Overview and metadata sections


Don Oberdorfer was born 1931 in Atlanta, Georgia. He graduated from Princeton University in 1952 and served as a U.S. Army lieutenant in Korea, 1953-1954. In 1955 he began his journalistic career as a reporter for the Charlotte (N.C.) Observer, becoming the paper's Washington correspondent in 1958. From 1961-1965, he was a Washington editor and contributing editor of the Saturday Evening Post magazine. From 1965-1968, he was national affairs correspondent for the Knight Newspapers chain, covering the Vietnam War both at home and abroad. During the next 25 years, he worked for the Washington Post, serving as White House correspondent (1968-1972), Northeast Asia correspondent based in Tokyo (1972-1975), and diplomatic correspondent (1976-1993).

Oberdorfer won the National Press Club's Edwin M. Hood Award for diplomatic correspondence in 1981 and 1988, and Georgetown University's Edward Weintal prize for diplomatic reporting in 1982 and 1993. From 1994-1996, he was president of Overseas Writers, a professional organization of American and foreign journalists who focus on U.S. diplomacy in Washington. Oberdorfer was also a member of the Council on Foreign Relations and the Asia Society, and served as chairman of the Advisory Committee of the Washington Center of the Asia Society from 1986-1989.

In addition to The Turn, Oberdorfer is the author of Tet! (Doubleday, 1971; Da Capo Press, 1984), The Two Koreas: A Contemporary History (Perseus Books, 1997), the D.B. Hardeman Prize-winning Senator Mansfield: The Extraordinary Life of a Great American Statesman and Diplomat (Smithsonian Books, 2003), and numerous magazine articles.

Oberdorfer was a visiting professor at Princeton University in 1977, 1982, and 1986. In 1995, to commemorate Princeton's bicentennial, he authored an illustrated history of the university titled Princeton University: The First 250 Years.

Oberdorfer served as a resident scholar with the titles of Distinguished Journalist in Residence and Adjunct Professor of International Relations at Johns Hopkins University's Nitze School of Advanced International Studies (SAIS). He was named Chairman of the U.S.-Korea Institute at SAIS in September 2006 and became Chairman Emeritus in July 2013.

He was married to the former Laura Klein, and they had two children, Dan and Karen. Don Oberdorfer passed away on July 23, 2015.

Consists of notes and photocopies of articles used as research materials for Princeton University: The First 250 Years (1995). Included in the collection is a transcript of an interview with former president William G. Bowen, and a 1994 administrative and academic self-study of the University.

For preservation reasons, original analog and digital media may not be read or played back in the reading room. Users may visually inspect physical media but may not remove it from its enclosure. All analog audiovisual media must be digitized to preservation-quality standards prior to use. Audiovisual digitization requests are processed by an approved third-party vendor. Please note, the transfer time required can be as little as several weeks to as long as several months and there may be financial costs associated with the process. Requests should be directed through the Ask Us Form.
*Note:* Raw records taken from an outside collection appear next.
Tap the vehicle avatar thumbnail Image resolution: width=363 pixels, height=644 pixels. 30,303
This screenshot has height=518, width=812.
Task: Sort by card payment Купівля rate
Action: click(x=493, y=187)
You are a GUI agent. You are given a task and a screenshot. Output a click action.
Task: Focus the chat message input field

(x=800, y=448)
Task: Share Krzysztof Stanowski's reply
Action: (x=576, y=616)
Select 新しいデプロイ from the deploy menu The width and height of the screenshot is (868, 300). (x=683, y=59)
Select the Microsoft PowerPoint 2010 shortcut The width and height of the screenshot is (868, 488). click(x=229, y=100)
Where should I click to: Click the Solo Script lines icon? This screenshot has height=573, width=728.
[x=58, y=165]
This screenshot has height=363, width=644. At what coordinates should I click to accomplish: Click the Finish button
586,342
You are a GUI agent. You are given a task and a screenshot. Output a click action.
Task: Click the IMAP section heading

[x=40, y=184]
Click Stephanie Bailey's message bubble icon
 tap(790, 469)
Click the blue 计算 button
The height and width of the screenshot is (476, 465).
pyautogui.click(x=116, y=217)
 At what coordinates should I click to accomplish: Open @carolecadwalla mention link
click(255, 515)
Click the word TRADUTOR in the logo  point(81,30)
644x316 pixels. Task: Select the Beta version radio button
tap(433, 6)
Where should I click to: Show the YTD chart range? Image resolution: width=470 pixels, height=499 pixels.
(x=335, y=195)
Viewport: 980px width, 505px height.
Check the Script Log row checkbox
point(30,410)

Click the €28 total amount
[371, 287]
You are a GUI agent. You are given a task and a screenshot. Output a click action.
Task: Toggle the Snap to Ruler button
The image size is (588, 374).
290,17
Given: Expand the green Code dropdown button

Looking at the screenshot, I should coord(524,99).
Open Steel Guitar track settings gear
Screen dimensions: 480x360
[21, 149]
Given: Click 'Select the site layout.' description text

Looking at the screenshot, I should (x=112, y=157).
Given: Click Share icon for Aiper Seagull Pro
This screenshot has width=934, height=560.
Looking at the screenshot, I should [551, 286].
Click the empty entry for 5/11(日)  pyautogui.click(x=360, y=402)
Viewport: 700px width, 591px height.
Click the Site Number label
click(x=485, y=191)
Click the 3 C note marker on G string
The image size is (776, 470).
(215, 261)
No processing information is available.

University Archives
Finding Aid Date
Access Restrictions

The collection is open for research use.

Use Restrictions

Single copies may be made for research purposes. To cite or publish quotations that fall within Fair Use, as defined under U. S. Copyright Law, no permission is required. The Trustees of Princeton University hold copyright to all materials generated by Princeton University employees in the course of their work. For instances beyond Fair Use, if copyright is held by Princeton University, researchers do not need to obtain permission, complete any forms, or receive a letter to move forward with use of materials from the Princeton University Archives.

For instances beyond Fair Use where the copyright is not held by the University, while permission from the Library is not required, it is the responsibility of the researcher to determine whether any permissions related to copyright, privacy, publicity, or any other rights are necessary for their intended use of the Library's materials, and to obtain all required permissions from any existing rights holders, if they have not already done so. Princeton University Library's Special Collections does not charge any permission or use fees for the publication of images of materials from our collections, nor does it require researchers to obtain its permission for said use. The department does request that its collections be properly cited and images credited. More detailed information can be found on the Copyright, Credit and Citations Guidelines page on our website. If you have any questions, please feel free to contact us through the Ask Us! form.

Collection Inventory

Don Oberdorfer Papers on Princeton University: The First 250 Years, 1994-1995. 1 box.